Глобальное, таким образом, обнаруживается здесь в локальном, подчеркнуто бытовом и местном: так на язык теплостанских дворов переводятся античные мифы, хотя этим приемом, популярным в модернистских литературах, автор всё-таки не злоупотребляет, так что стихи не превращаются в очередной извод московского магического реализма (какими были, например, ранние стихи Андрей Родионова). Здесь есть и попытка создания новых мифов. Так, оказывается, что Волоколамск и Наро-Фоминск — не просто скучные подмосковные города: в их стершихся от частого употребления названиях слышен странный звон чего-то сокрытого:

Кажется, настроение стихов Явлюхиной лучше всего передать двумя киноцитатами. Вот первая.

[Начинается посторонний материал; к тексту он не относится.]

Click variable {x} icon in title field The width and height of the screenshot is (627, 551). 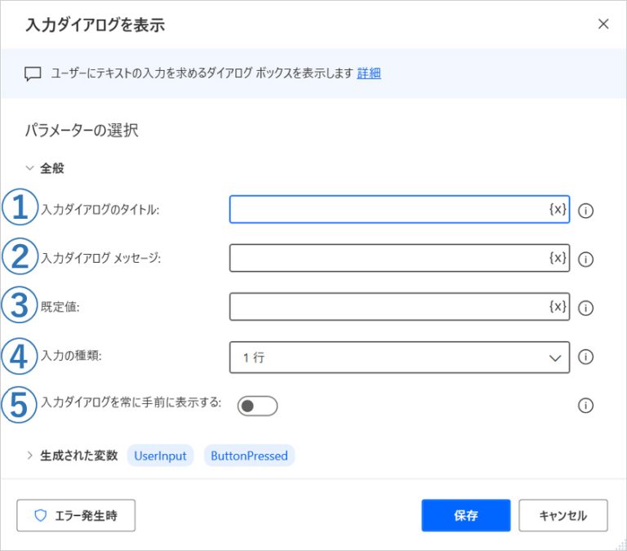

Герой старинного фильма Висконти «Леопард», князь ди Салина, в ответ на вопрос, зачем на Сицилию пришли гарибальдийцы, сторонники революционного объединения Италии, отвечал сам себе: «Учить нас хорошим манерам. Но у них ничего не выйдет, потому что мы боги». Вот вторая. В «Мальпертюи» Гарри Кюммеля молодой человек приезжает к подруге в старинное имение, где живет вся ее семья, а управляет имением грузный отец, который уже не встает с постели. Но проходя коридорами и выходя в сад, герой вдруг с ужасом понимает, что вся эта семья — дряхлые античные боги в поисках свежей крови, а он должен стать их жертвой. Сходное ощущение пронизывает эту книгу: мифологические сюжеты из «Легенд и мифов Древней Греции» Куна задают масштаб для трудов и дней затерянного на теплостанских улицах поэта.

Аналогию этому можно уловить в стихах Григория Дашевского рубежа 1980–1990-х годов, когда он проецировал мифологическую античность на современность ради своего рода культурного эксперимента — что будет, если человек переходного периода со всеми его заботами вдруг обнаружит себя в реальности богов и героев, и что, если его ежедневные усилия продолжать жить стоят в одном ряду с подвигами древних героев.

Дашевский по разным причинам оставил эту идею, а Явлюхина ее продолжает — даже в тех случаях, когда герои не появляются в тексте напрямую, эпическое напряжение говорит само за себя: «с дождливым гравием во рту / вдруг вспомнят: это снилось, / но вспомнить не могли, лишь узнавать / других забывших правоту, / ради которой всё, что есть, / на поезд опоздало, как погибших / под утро в тополиной тьме, / воскреснувших к утру».

Книги Явлюхиной и Джальджиреева действительно очень разные, и, наверное, не стоит их сближать специальным риторическим усилием. Однако есть и то, что объединяет их авторов, — нежелание (более или менее артикулированное) писать «как надо» и принято в том или ином сообществе. Это заметно и у Джальджиреева, всё-таки отдаляющегося и от деколониальной повестки, и от самоценной переусложненности имени премии Драгомощенко, и у Явлюхиной, которая оказывается слишком объемной для той неоконсервативной рамки, в которую ее пытаются поместить. Но тем не менее сейчас эти два поэта стоят на двух противоположных полюсах — единство и диалог между которыми кажутся почти невозможными.